• [Records supplied]:
══════════════════════════════

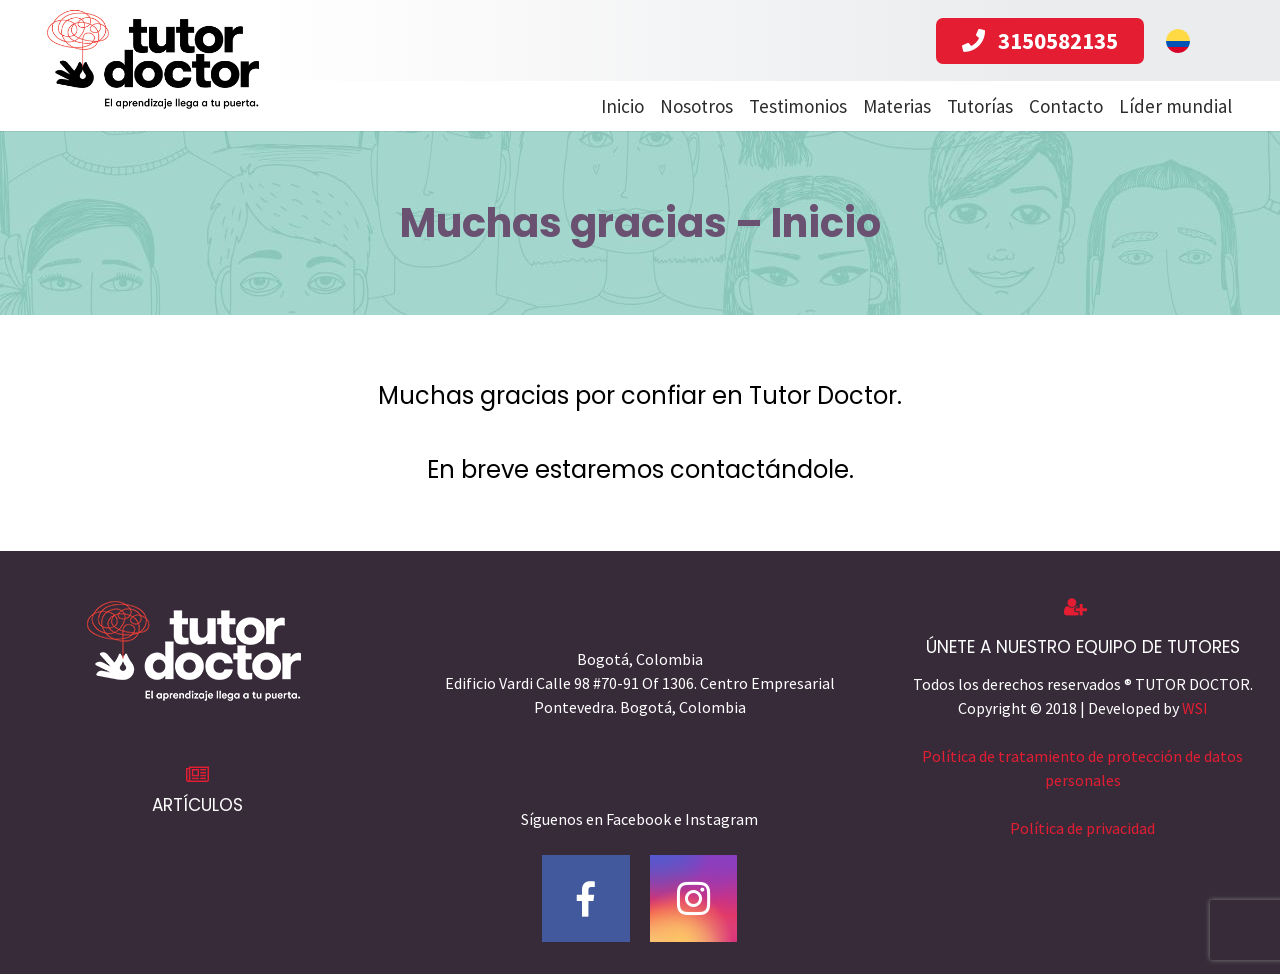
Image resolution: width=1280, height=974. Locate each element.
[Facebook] (586, 899)
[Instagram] (694, 899)
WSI (1195, 708)
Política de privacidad (1082, 828)
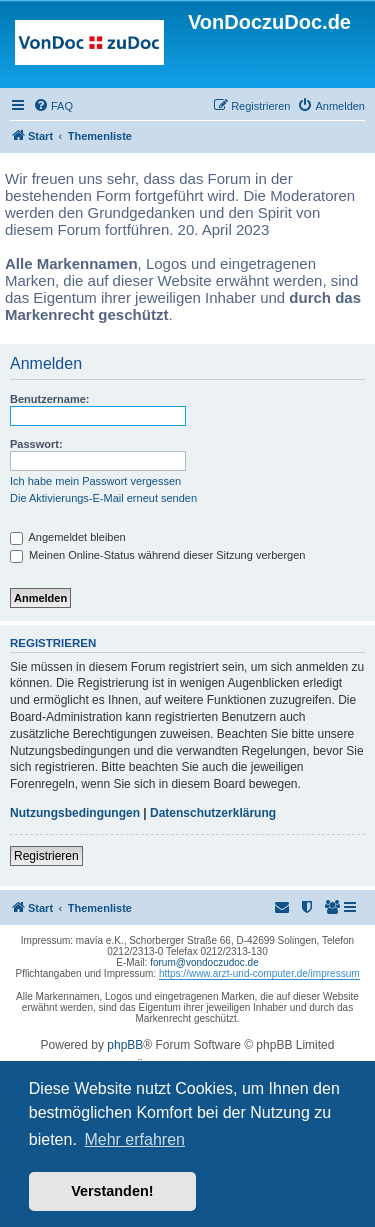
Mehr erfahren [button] (134, 1139)
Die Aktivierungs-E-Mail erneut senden (103, 498)
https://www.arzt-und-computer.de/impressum (259, 973)
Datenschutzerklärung (213, 813)
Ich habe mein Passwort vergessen (95, 481)
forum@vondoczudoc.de (204, 962)
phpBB (125, 1045)
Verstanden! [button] (112, 1191)
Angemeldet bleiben (68, 537)
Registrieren (46, 856)
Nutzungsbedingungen (75, 813)
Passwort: (36, 444)
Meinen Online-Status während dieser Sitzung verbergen (157, 555)
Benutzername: (49, 399)
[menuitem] (53, 106)
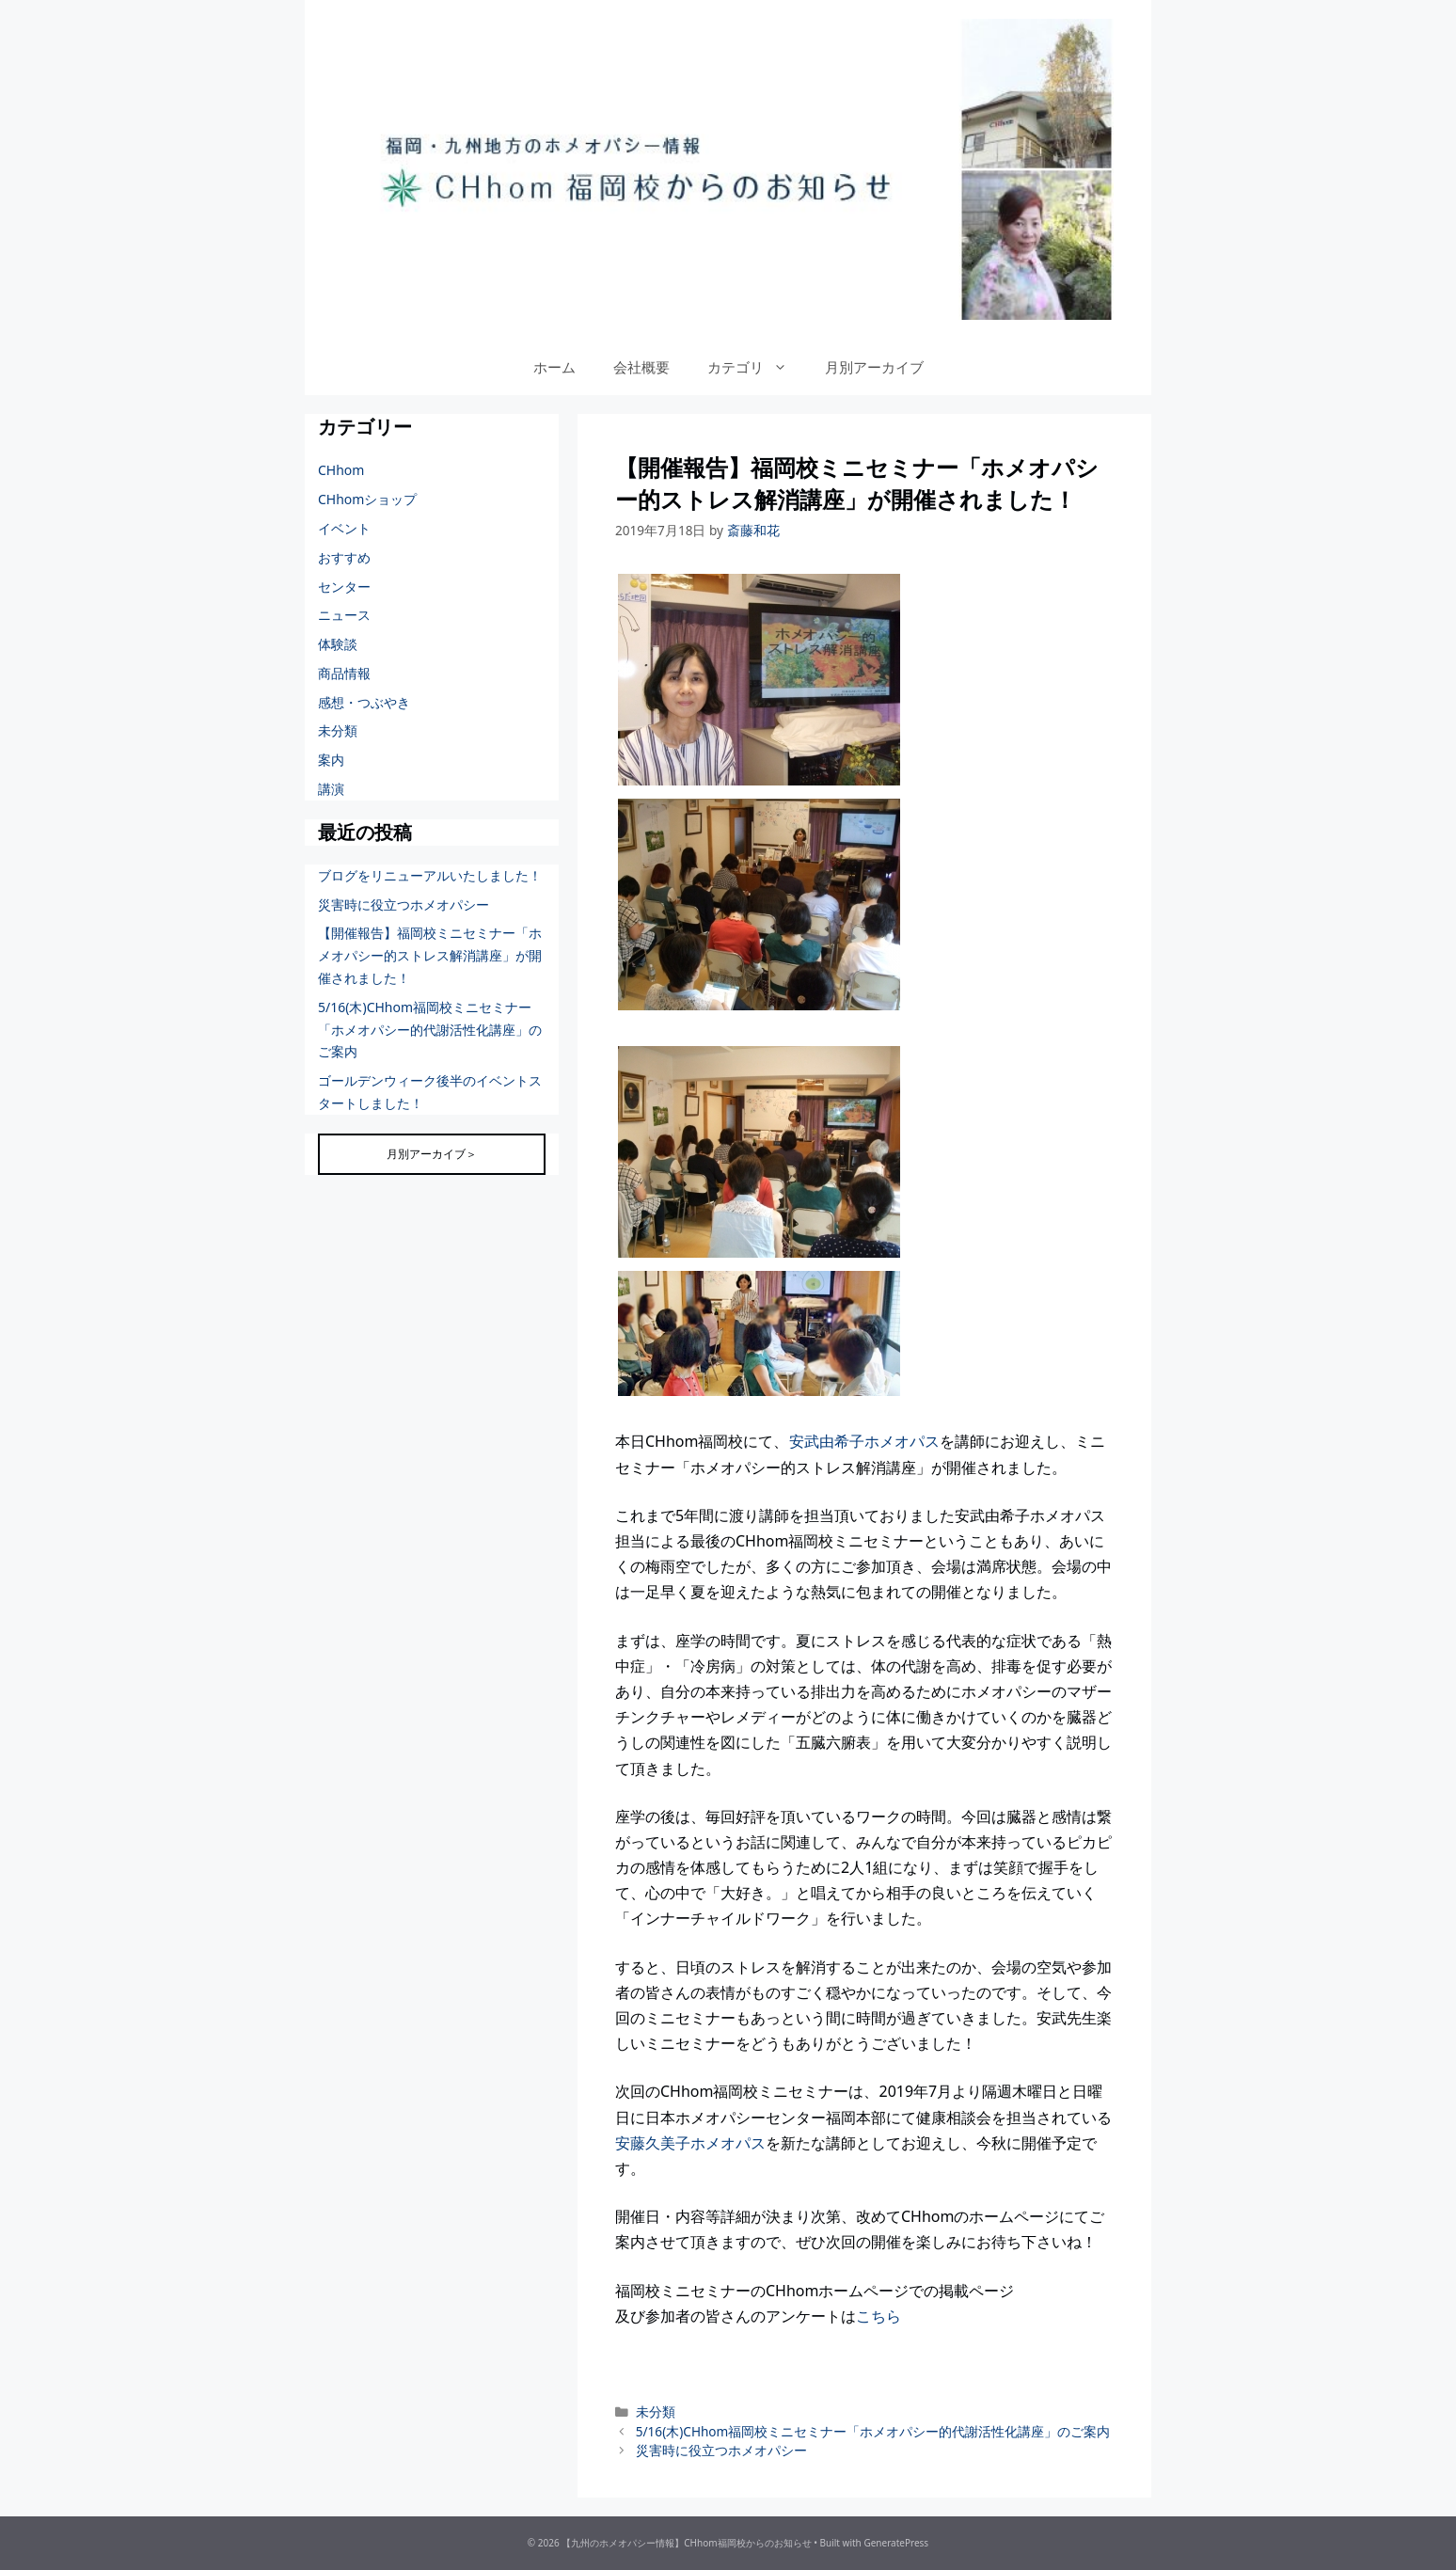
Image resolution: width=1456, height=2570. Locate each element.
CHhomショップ (367, 499)
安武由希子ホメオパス (864, 1441)
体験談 (337, 644)
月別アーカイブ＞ (432, 1154)
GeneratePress (895, 2542)
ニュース (344, 615)
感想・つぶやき (364, 702)
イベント (344, 528)
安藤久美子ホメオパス (690, 2143)
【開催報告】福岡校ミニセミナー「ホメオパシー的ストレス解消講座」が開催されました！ (430, 955)
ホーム (554, 366)
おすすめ (344, 557)
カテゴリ (756, 367)
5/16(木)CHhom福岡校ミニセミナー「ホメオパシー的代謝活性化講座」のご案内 (873, 2431)
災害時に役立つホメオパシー (721, 2450)
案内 (331, 760)
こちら (878, 2316)
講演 (331, 789)
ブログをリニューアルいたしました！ (430, 875)
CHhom (341, 470)
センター (344, 586)
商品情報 (344, 673)
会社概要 (641, 366)
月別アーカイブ (874, 366)
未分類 (655, 2411)
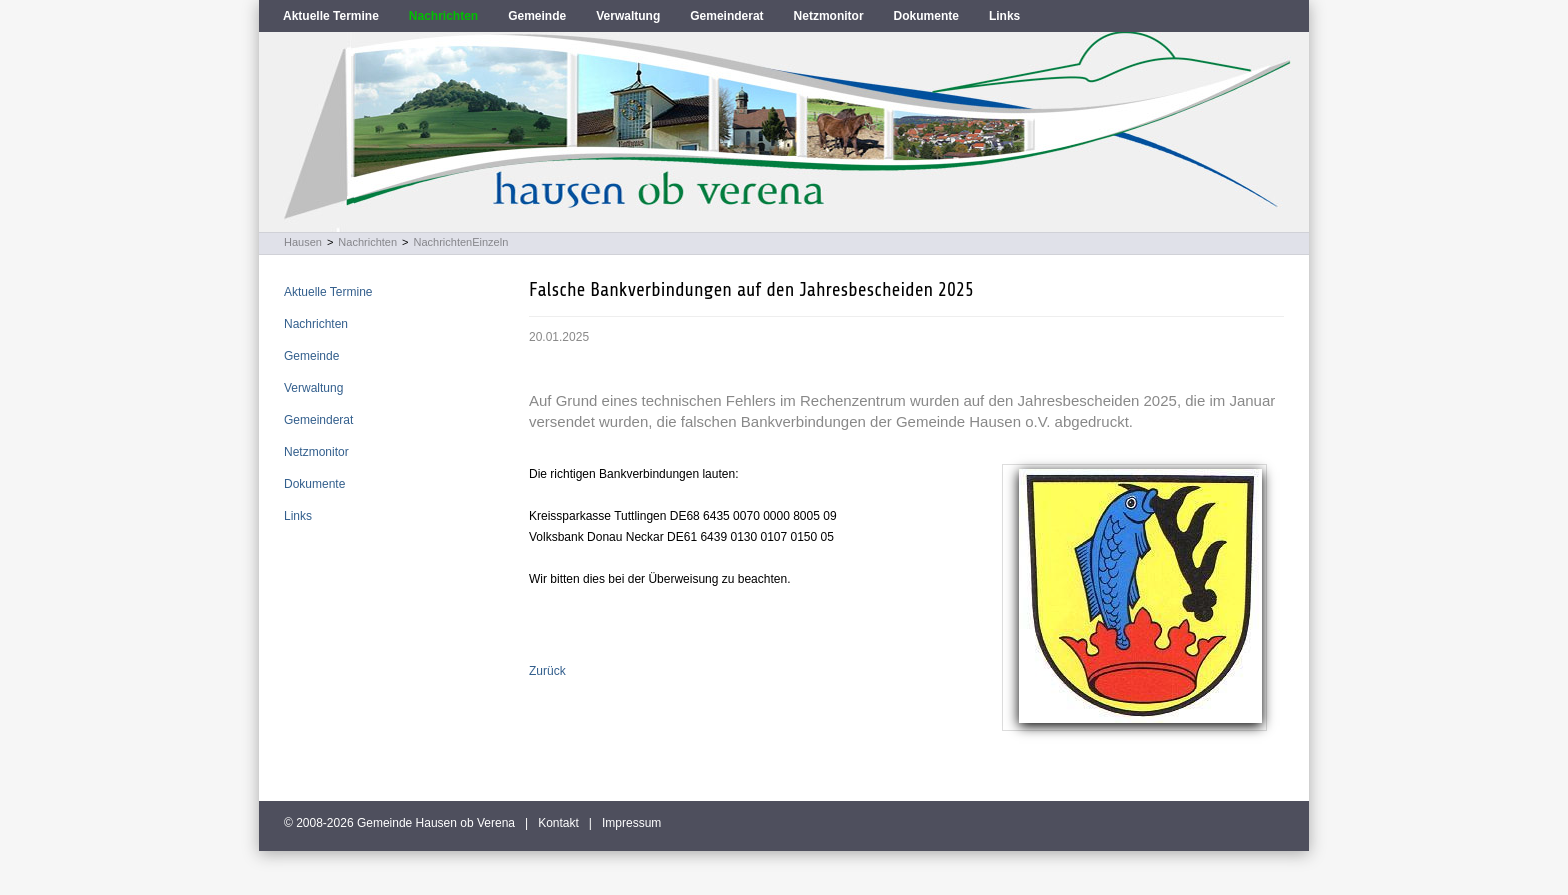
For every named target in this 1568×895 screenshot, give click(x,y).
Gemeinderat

══════════════════════════════

• [Requirement]:
Copy out every line of the listing above verbatim, leaving out the pictures.

• [Result]:
Image resolution: width=1280, height=974. Locate each element.
[Facebook] (586, 899)
[Instagram] (694, 899)
WSI (1195, 708)
Política de privacidad (1082, 828)
Mehr erfahren [button] (134, 1139)
Die Aktivierungs-E-Mail erneut senden (103, 498)
https://www.arzt-und-computer.de/impressum (259, 973)
Datenschutzerklärung (213, 813)
Ich habe mein Passwort vergessen (95, 481)
forum@vondoczudoc.de (204, 962)
phpBB (125, 1045)
Verstanden! [button] (112, 1191)
Angemeldet bleiben (68, 537)
Registrieren (46, 856)
Nutzungsbedingungen (75, 813)
Passwort: (36, 444)
Meinen Online-Status während dieser Sitzung verbergen (157, 555)
Benutzername: (49, 399)
[menuitem] (53, 106)
Image resolution: width=1456, height=2570. Locate each element.
CHhomショップ (367, 499)
安武由希子ホメオパス (864, 1441)
体験談 (337, 644)
月別アーカイブ＞ (432, 1154)
GeneratePress (895, 2542)
ニュース (344, 615)
感想・つぶやき (364, 702)
イベント (344, 528)
安藤久美子ホメオパス (690, 2143)
【開催報告】福岡校ミニセミナー「ホメオパシー的ストレス解消講座」が開催されました！ (430, 955)
ホーム (554, 366)
おすすめ (344, 557)
カテゴリ (756, 367)
5/16(木)CHhom福岡校ミニセミナー「ホメオパシー的代謝活性化講座」のご案内 (873, 2431)
災害時に役立つホメオパシー (721, 2450)
案内 (331, 760)
こちら (878, 2316)
講演 (331, 789)
ブログをリニューアルいたしました！ (430, 875)
CHhom (341, 470)
センター (344, 586)
商品情報 (344, 673)
会社概要 (641, 366)
月別アーカイブ (874, 366)
未分類 (655, 2411)
For every named target in this 1568×895 screenshot, give click(x,y).
Gemeinderat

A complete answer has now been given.